5 teeth-friendly foods to pack in your children’s lunch


By Beatriz Madrid Hicks, MA, RDH, associate professor, Clinical, Department of Periodontics, Division of Dental Hygiene

February is National Children’s Dental Health Month and a good time to think about preparing lunches to help keep your children’s teeth happy and healthy. This can be part of a beneficial routine that protects their teeth from cavities, plaque and gum disease for years to come. It can also be a fun way to teach your kids about good dental habits and how to prepare nutritious meals.

Since children’s teeth are much softer than adult teeth, they can be more prone to cavities and tooth decay than adult teeth. That’s why it’s important for children to eat healthily, brush their teeth with a soft toothbrush at least twice daily and use a toothpaste with fluoride.

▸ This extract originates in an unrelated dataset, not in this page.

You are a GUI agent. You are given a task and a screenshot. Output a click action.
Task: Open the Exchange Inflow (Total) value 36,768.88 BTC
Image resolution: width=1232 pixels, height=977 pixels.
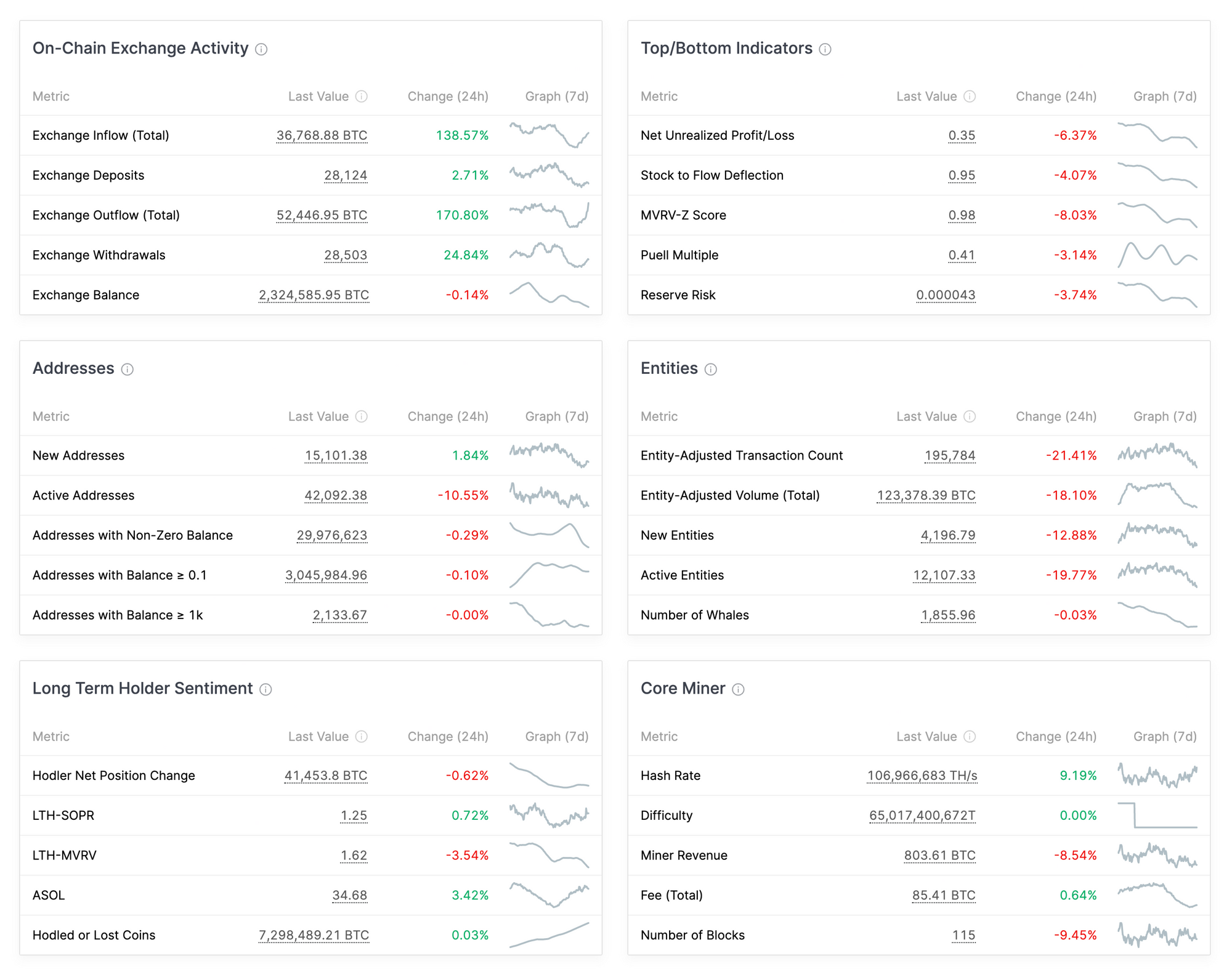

It’s also a good idea for children to visit their dentist every six months for a cleaning and checkup to help remove stains, food debris and dental plaque that can be hard to remove during regular brushing.

Parents can begin flossing their children’s teeth as soon as they have most of their baby teeth. At around age seven or eight, children can learn to floss independently with the use of floss picks. Around the age of nine, children can learn to use proper flossing techniques with regular floss. Children should be flossing daily.

Combining these good dental habits with a healthful lunch can help stave off dental issues and keep your child’s smile healthy and bright. With this in mind, consider incorporating these teeth-friendly foods into your child’s lunch menu.

Crunchy fruits.

Apples and pears act like toothbrushes. They are crunchy, have the potential to clear plaque from your children’s teeth and can freshen breath. Another fruit to include is kiwi, which is packed with vitamin C and good for gum health. Vitamin C strengthens the collagen in gums, helping to prevent periodontal problems.

Crunchy vegetables.

Other plaque scrubbers include carrots and celery. These foods stimulate saliva production, which washes away bacteria and bits of food.

Cheese or yogurt.

Add cubes of cheese or string cheese to your children’s lunches. The high amounts of calcium support tooth enamel, as do milk, plain yogurt and calcium-fortified tofu. They’re rich in calcium, phosphorus and casein. These minerals neutralize acid production.

Give protein.

Foods like meat, poultry, fish, milk and eggs provide phosphorus, which protects and rebuilds tooth enamel. For a non-meat option, pack a handful of almonds. They’re rich in protein and calcium and low in sugar.

Go green.

Consider packing your children kale chips or a salad made with leafy greens like kale or romaine lettuce. Add greens to sandwiches such as spinach, bell peppers or cucumbers. These deliver plenty of vitamins, minerals and antioxidants — all of which provide health benefits to teeth and gums.